• What the task requires: What is needed here is an exact copy of all the data.

[Pixel coordinate grounding data]

※ ※ ※

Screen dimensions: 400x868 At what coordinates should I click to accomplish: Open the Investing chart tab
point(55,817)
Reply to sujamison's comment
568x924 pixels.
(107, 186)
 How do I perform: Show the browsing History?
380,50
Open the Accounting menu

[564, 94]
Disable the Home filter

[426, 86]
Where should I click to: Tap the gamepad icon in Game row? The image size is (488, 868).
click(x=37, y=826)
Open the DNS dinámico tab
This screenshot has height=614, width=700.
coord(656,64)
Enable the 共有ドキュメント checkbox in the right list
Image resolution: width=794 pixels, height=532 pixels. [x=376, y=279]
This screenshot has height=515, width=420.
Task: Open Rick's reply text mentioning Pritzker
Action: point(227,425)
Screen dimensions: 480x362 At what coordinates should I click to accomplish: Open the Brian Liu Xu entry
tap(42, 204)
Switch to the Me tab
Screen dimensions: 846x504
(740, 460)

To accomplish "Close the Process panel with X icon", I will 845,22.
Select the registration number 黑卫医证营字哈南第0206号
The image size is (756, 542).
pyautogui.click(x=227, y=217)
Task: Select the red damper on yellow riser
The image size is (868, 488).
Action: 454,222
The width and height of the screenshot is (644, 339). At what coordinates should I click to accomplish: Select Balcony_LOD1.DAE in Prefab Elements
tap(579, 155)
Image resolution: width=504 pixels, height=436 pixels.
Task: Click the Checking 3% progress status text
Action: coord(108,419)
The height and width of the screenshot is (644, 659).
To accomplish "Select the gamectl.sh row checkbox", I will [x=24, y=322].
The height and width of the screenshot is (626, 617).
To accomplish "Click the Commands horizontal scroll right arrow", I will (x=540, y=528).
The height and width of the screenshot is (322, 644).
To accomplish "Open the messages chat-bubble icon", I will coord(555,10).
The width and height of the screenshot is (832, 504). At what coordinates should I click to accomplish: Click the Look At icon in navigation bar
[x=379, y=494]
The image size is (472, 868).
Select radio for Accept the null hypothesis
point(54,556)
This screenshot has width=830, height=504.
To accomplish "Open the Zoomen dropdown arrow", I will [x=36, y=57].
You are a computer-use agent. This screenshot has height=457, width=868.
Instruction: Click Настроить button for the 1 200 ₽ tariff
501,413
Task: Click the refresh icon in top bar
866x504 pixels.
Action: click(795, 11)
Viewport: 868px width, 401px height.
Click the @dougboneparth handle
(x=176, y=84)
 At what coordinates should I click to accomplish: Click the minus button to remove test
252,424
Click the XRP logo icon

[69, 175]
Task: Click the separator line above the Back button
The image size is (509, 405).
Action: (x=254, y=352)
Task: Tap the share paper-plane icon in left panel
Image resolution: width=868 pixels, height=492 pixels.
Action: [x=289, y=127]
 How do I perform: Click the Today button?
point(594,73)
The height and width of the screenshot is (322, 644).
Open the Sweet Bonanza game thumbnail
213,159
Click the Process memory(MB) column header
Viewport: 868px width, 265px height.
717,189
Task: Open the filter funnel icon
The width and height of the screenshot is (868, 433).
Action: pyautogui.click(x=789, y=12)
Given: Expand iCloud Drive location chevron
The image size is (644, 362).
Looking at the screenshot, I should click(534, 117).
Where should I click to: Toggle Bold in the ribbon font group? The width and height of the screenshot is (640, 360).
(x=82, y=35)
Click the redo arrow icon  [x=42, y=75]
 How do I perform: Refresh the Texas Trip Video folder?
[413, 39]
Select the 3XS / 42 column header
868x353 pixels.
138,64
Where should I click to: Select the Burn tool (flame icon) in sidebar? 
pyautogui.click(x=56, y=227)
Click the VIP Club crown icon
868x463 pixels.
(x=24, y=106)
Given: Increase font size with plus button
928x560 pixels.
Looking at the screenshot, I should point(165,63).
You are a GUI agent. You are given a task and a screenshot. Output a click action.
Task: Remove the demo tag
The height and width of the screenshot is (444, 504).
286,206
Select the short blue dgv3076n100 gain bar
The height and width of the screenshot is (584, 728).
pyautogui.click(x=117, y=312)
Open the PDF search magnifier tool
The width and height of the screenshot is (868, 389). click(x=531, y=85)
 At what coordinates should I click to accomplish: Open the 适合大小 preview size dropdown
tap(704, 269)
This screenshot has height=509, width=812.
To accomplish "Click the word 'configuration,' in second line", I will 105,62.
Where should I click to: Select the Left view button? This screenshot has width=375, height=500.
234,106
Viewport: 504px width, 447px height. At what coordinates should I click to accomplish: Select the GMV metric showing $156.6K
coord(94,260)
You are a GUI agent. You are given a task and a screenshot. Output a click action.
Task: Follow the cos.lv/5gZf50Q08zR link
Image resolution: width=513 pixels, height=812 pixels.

※ ※ ※

• Answer section:
Screen dimensions: 400x868 At what coordinates should I click to accomplish: Open the Investing chart tab
point(55,817)
Reply to sujamison's comment
568x924 pixels.
(107, 186)
 How do I perform: Show the browsing History?
380,50
Open the Accounting menu

[564, 94]
Disable the Home filter

[426, 86]
Where should I click to: Tap the gamepad icon in Game row? The image size is (488, 868).
click(x=37, y=826)
Open the DNS dinámico tab
This screenshot has height=614, width=700.
coord(656,64)
Enable the 共有ドキュメント checkbox in the right list
Image resolution: width=794 pixels, height=532 pixels. [x=376, y=279]
This screenshot has height=515, width=420.
Task: Open Rick's reply text mentioning Pritzker
Action: point(227,425)
Screen dimensions: 480x362 At what coordinates should I click to accomplish: Open the Brian Liu Xu entry
tap(42, 204)
Switch to the Me tab
Screen dimensions: 846x504
(740, 460)

To accomplish "Close the Process panel with X icon", I will 845,22.
Select the registration number 黑卫医证营字哈南第0206号
The image size is (756, 542).
pyautogui.click(x=227, y=217)
Task: Select the red damper on yellow riser
The image size is (868, 488).
Action: 454,222
The width and height of the screenshot is (644, 339). At what coordinates should I click to accomplish: Select Balcony_LOD1.DAE in Prefab Elements
tap(579, 155)
Image resolution: width=504 pixels, height=436 pixels.
Task: Click the Checking 3% progress status text
Action: coord(108,419)
The height and width of the screenshot is (644, 659).
To accomplish "Select the gamectl.sh row checkbox", I will [x=24, y=322].
The height and width of the screenshot is (626, 617).
To accomplish "Click the Commands horizontal scroll right arrow", I will (x=540, y=528).
The height and width of the screenshot is (322, 644).
To accomplish "Open the messages chat-bubble icon", I will coord(555,10).
The width and height of the screenshot is (832, 504). At what coordinates should I click to accomplish: Click the Look At icon in navigation bar
[x=379, y=494]
The image size is (472, 868).
Select radio for Accept the null hypothesis
point(54,556)
This screenshot has width=830, height=504.
To accomplish "Open the Zoomen dropdown arrow", I will [x=36, y=57].
You are a computer-use agent. This screenshot has height=457, width=868.
Instruction: Click Настроить button for the 1 200 ₽ tariff
501,413
Task: Click the refresh icon in top bar
866x504 pixels.
Action: click(795, 11)
Viewport: 868px width, 401px height.
Click the @dougboneparth handle
(x=176, y=84)
 At what coordinates should I click to accomplish: Click the minus button to remove test
252,424
Click the XRP logo icon

[69, 175]
Task: Click the separator line above the Back button
The image size is (509, 405).
Action: (x=254, y=352)
Task: Tap the share paper-plane icon in left panel
Image resolution: width=868 pixels, height=492 pixels.
Action: [x=289, y=127]
 How do I perform: Click the Today button?
point(594,73)
The height and width of the screenshot is (322, 644).
Open the Sweet Bonanza game thumbnail
213,159
Click the Process memory(MB) column header
Viewport: 868px width, 265px height.
717,189
Task: Open the filter funnel icon
The width and height of the screenshot is (868, 433).
Action: pyautogui.click(x=789, y=12)
Given: Expand iCloud Drive location chevron
The image size is (644, 362).
Looking at the screenshot, I should click(534, 117).
Where should I click to: Toggle Bold in the ribbon font group? The width and height of the screenshot is (640, 360).
(x=82, y=35)
Click the redo arrow icon  [x=42, y=75]
 How do I perform: Refresh the Texas Trip Video folder?
[413, 39]
Select the 3XS / 42 column header
868x353 pixels.
138,64
Where should I click to: Select the Burn tool (flame icon) in sidebar? 
pyautogui.click(x=56, y=227)
Click the VIP Club crown icon
868x463 pixels.
(x=24, y=106)
Given: Increase font size with plus button
928x560 pixels.
Looking at the screenshot, I should point(165,63).
You are a GUI agent. You are given a task and a screenshot. Output a click action.
Task: Remove the demo tag
The height and width of the screenshot is (444, 504).
286,206
Select the short blue dgv3076n100 gain bar
The height and width of the screenshot is (584, 728).
pyautogui.click(x=117, y=312)
Open the PDF search magnifier tool
The width and height of the screenshot is (868, 389). click(x=531, y=85)
 At what coordinates should I click to accomplish: Open the 适合大小 preview size dropdown
tap(704, 269)
This screenshot has height=509, width=812.
To accomplish "Click the word 'configuration,' in second line", I will 105,62.
Where should I click to: Select the Left view button? This screenshot has width=375, height=500.
234,106
Viewport: 504px width, 447px height. At what coordinates should I click to accomplish: Select the GMV metric showing $156.6K
coord(94,260)
You are a GUI agent. You are given a task and a screenshot. Output a click action.
Task: Follow the cos.lv/5gZf50Q08zR link
Image resolution: width=513 pixels, height=812 pixels.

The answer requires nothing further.